Provided data:
━━━━━━━━━━━━━━━━━━━━━━━━━━━━━━

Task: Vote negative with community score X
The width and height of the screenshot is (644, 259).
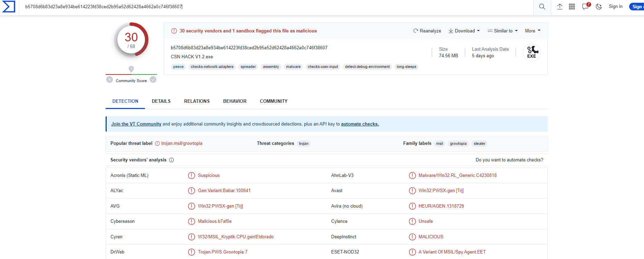Action: 110,80
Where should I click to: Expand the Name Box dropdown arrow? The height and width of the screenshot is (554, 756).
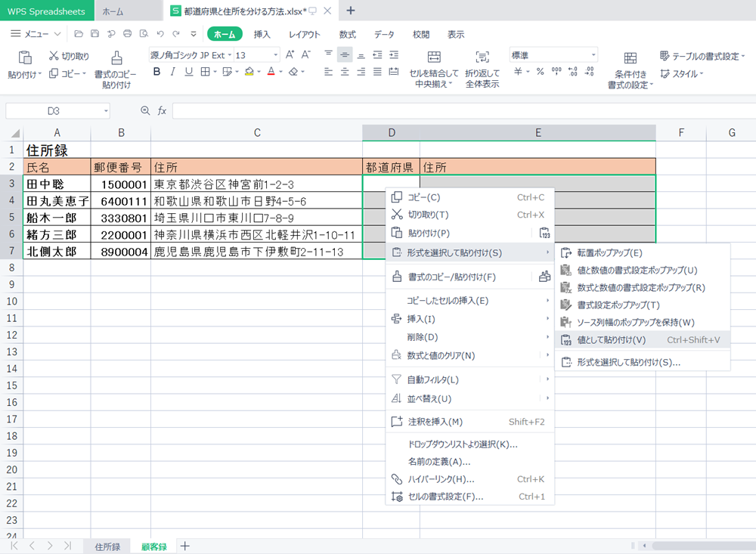click(x=106, y=111)
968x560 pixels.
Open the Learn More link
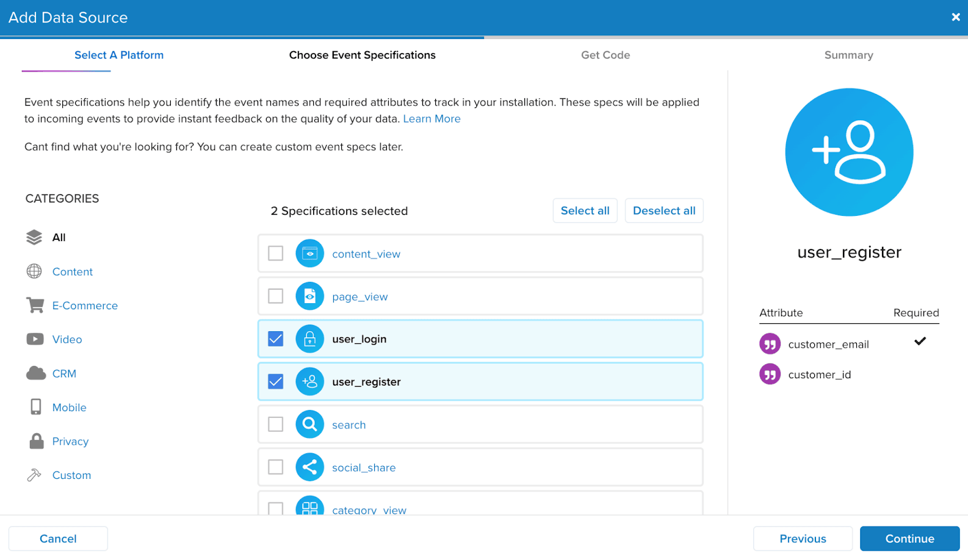[x=432, y=119]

━━━━━━━━━━━━━━━━━━━━━━━━━━━━━━

Work task: The response should repeat each record precisely and contain no pictures.

Exercise answer:
Task: Vote negative with community score X
The width and height of the screenshot is (644, 259).
Action: 110,80
Where should I click to: Expand the Name Box dropdown arrow? The height and width of the screenshot is (554, 756).
click(x=106, y=111)
968x560 pixels.
Open the Learn More link
[x=432, y=119]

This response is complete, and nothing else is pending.